(Task inputs Opens)
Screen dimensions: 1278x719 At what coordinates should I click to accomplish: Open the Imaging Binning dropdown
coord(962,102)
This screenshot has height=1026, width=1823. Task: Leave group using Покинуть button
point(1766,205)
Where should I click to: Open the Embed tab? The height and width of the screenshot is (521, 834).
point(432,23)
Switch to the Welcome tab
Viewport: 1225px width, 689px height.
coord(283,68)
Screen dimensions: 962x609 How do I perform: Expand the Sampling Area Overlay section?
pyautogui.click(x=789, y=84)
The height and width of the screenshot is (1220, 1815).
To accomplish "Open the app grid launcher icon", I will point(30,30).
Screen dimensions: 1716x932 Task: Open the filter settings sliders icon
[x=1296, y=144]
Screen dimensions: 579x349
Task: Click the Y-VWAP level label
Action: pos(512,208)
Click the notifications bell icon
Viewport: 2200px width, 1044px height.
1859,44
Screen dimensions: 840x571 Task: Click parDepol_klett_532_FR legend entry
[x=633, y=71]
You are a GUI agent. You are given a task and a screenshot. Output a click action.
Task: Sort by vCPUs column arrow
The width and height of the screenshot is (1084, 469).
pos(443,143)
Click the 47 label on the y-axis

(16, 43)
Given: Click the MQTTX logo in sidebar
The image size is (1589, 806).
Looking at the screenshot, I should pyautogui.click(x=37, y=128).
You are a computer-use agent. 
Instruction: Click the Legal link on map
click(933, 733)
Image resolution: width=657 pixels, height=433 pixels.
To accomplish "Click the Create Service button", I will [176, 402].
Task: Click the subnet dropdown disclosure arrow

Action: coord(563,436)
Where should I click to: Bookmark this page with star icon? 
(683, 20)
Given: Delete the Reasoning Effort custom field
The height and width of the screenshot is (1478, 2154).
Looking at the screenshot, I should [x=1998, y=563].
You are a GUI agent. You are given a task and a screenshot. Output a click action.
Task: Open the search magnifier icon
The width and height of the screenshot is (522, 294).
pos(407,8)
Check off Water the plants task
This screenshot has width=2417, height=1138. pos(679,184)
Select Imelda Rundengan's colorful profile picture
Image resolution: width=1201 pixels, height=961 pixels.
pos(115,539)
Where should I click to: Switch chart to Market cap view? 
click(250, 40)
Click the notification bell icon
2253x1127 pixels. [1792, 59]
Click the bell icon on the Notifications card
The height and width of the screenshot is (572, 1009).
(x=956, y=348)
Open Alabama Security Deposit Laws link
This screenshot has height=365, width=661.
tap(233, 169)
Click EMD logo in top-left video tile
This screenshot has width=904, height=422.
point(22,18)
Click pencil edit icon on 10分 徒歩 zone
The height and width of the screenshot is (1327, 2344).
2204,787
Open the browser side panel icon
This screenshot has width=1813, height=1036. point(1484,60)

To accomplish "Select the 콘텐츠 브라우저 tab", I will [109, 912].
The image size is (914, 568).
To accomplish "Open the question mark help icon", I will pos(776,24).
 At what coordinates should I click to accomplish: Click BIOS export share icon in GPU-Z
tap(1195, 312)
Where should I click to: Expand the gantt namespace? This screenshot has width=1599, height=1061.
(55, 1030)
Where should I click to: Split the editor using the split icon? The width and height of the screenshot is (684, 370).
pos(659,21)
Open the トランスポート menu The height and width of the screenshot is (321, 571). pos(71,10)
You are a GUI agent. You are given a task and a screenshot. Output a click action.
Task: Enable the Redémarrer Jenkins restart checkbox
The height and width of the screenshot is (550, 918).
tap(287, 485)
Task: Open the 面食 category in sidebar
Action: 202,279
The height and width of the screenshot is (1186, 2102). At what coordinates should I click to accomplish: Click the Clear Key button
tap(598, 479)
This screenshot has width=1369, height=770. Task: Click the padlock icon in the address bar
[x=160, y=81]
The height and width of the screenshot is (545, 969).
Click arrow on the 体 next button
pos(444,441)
(Task inputs Closes)
Work to complete: The answer should be a single number: how many lines in the entries contain "Select".

Response to this exercise: 2